Résistants, Personnalités liées à la Résistance

Résistants, Personnalités liées à la Résistance

Compagnon de la Libération le 16 octobre 1945

Par Olivier MATTHEY-DORET

Extrait de son livre "Les Compagnons de la Libération de la Région R2"

Avec son aimable autorisation.

Gustave BARLOT est né le 22 juin 1914 à Provenchère-sur-Meuse dans le département de la Haute-Marne.

Il va à l’école de son village de 1920 à 1927 ; il s’engage en 1935 dans l’armée en devançant l’appel sous les drapeaux ; il est au 508ème Régiment de Chars de Combat à Lunéville.

Sa femme est une Alsacienne qui a dû rester de force en zone interdite avec ses deux enfants. En 1936, il est Caporal breveté chars et autos.
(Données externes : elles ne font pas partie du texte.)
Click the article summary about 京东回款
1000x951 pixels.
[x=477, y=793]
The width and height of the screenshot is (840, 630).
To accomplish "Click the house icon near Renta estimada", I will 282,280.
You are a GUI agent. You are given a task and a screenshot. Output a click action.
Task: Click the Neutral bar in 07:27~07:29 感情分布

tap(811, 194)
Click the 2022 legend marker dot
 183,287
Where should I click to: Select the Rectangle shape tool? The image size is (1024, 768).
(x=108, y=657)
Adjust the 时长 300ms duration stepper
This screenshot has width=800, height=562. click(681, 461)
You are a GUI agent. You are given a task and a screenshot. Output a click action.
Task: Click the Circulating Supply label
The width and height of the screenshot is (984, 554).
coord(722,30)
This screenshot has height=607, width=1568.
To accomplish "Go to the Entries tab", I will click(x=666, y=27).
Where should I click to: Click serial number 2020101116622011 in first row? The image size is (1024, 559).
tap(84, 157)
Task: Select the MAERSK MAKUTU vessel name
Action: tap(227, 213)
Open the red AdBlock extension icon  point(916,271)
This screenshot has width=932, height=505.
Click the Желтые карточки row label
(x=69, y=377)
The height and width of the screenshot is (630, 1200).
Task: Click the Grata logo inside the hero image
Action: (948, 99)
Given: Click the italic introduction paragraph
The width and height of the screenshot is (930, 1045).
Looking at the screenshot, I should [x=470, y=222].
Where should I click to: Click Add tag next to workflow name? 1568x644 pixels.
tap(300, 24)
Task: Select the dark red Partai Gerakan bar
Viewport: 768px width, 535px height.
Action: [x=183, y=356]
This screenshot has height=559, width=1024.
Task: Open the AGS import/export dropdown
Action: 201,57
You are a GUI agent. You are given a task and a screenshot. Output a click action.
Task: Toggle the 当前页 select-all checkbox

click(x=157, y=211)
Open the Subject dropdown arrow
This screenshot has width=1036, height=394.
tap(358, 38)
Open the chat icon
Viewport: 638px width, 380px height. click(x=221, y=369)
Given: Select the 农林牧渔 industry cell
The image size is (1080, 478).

Pendant la guerre de 1939-1940, il est Sous-officier au 508ème Régiment de Chars de Combat (Lunéville).

Le 10 mai 1940, il est blessé par une bombe (fracture du bras droit) ; évacué à l’hôpital de Châlon-sur-Saône, il refuse catégoriquement d’être envoyé à l’arrière. Il regagne son unité et part colmater la trouée de Sedan.

Les combats sont rudes malgré la défaillance de l’Intendance qui n’avait pas suivi (les attaques des stukas ont séparé les blindés de leur intendance).

Ayant entendu l’appel du 18 juin, il décide de regagner l’Angleterre alors qu’il est à l’Etat-Major du 92ème Régiment d’Infanterie de Clermont-Ferrand.

Le Général Frère contacte Gustave BARLOT et lui demande de rester sur le sol français pour organiser « on ne sait pas quoi encore ». Sa mission sera de réparer le matériel endommagé ou en panne. En juillet, il est à Roanne ; il doit remettre en état les chars abîmés.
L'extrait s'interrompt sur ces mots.